Cosa troverà Julia al termine del suo viaggio? Ora che conosce la verità, ora che è dalla parte di Mi Mi, sarà pronta a rivedere suo padre, a perdonarlo, a comprenderlo? E lui, Tin Win, come accoglierà sua figlia in quello che per lui è un angolo di Paradiso talmente prezioso da averlo celato a tutti per cinquant’anni?

"I piedi ricordarono la terra. Quella terra morbida e calda che pizzicava in mezzo alle dita […]Salì le scale gradino dopo gradino. Non aveva fretta. Dopo cinquant’anni".
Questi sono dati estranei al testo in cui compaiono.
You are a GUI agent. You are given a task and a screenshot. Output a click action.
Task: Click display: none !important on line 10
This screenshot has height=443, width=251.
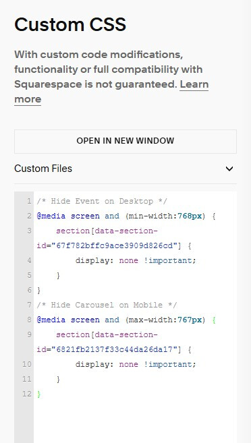[136, 364]
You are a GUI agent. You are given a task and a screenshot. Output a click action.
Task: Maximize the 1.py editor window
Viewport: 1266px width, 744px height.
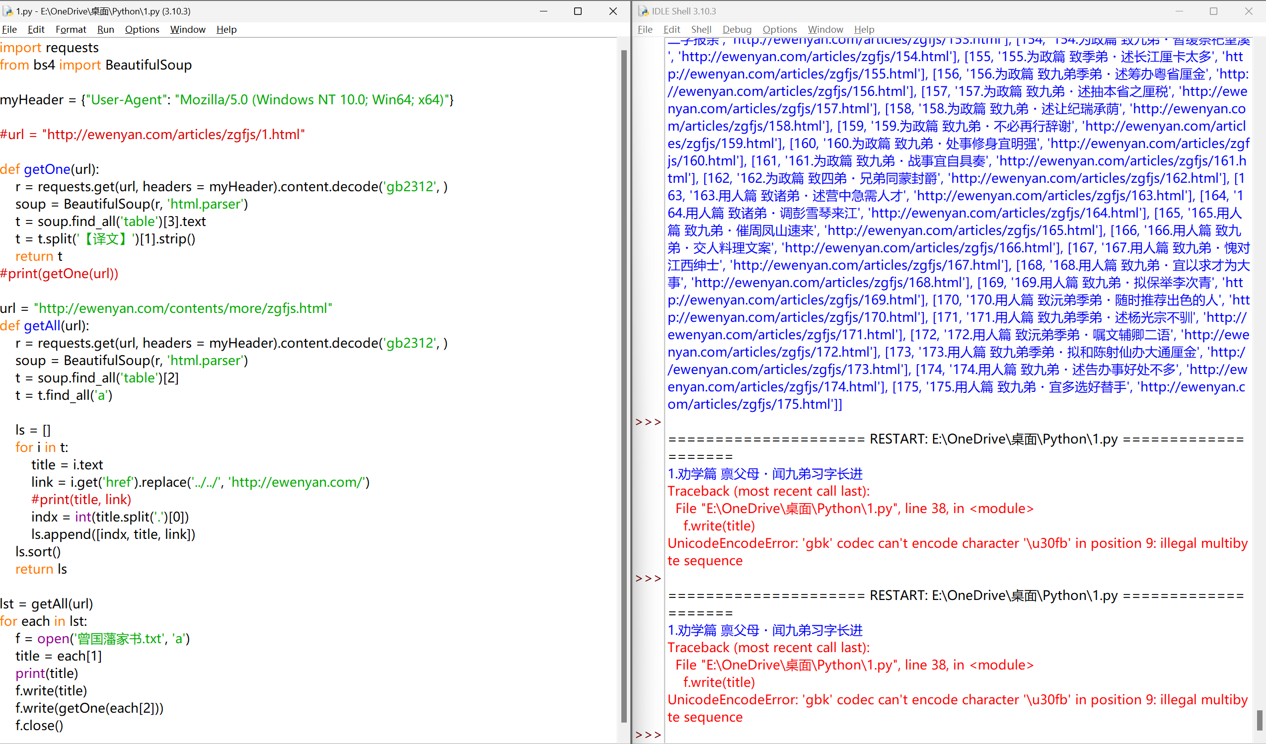pyautogui.click(x=578, y=11)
La storia si dipana in maniera lineare intercalata da brevi capitoli in cui Julia riaffora al presente per prendere una boccata d’ossigeno e fare i conti con le sue paure proiettando le nuove informazioni nella sua vita di figlia.

U Saw, il narratore attento e perspicace, accompagna Julia e il lettore in un mondo che sembra disconnesso dalla realtà. Un mondo fatto di immagini suggestive, speranze impossibili, realtà incredibili.

Il processo di trasformazione di Julia è un po’ anche quello del lettore, catapultato in una realtà surreale che sembra sfociare nel fantastico. L’abilità dell’autore consiste proprio nel portare alla luce la storia a poco a poco, facendo leva sulle perplessità di chi legge che diventano quelle di Julia.

L’incredibile diventa reale sfociando in un finale sorprendente e delicato che lascia una sensazione di appagamento e speranza ineguagliabili.

"La vita è un dono da non disprezzare. Un dono pieno di enigmi, nel quale dolore e felicità sono inscindibilmente legati l’uno all’altra, e ogni tentativo di godere dell’una senza soffrire dell’altro è destinato a fallire.

Non tutto ciò che si può spiegare è vero, Julia, e non tutto ciò che è vero si può spiegare".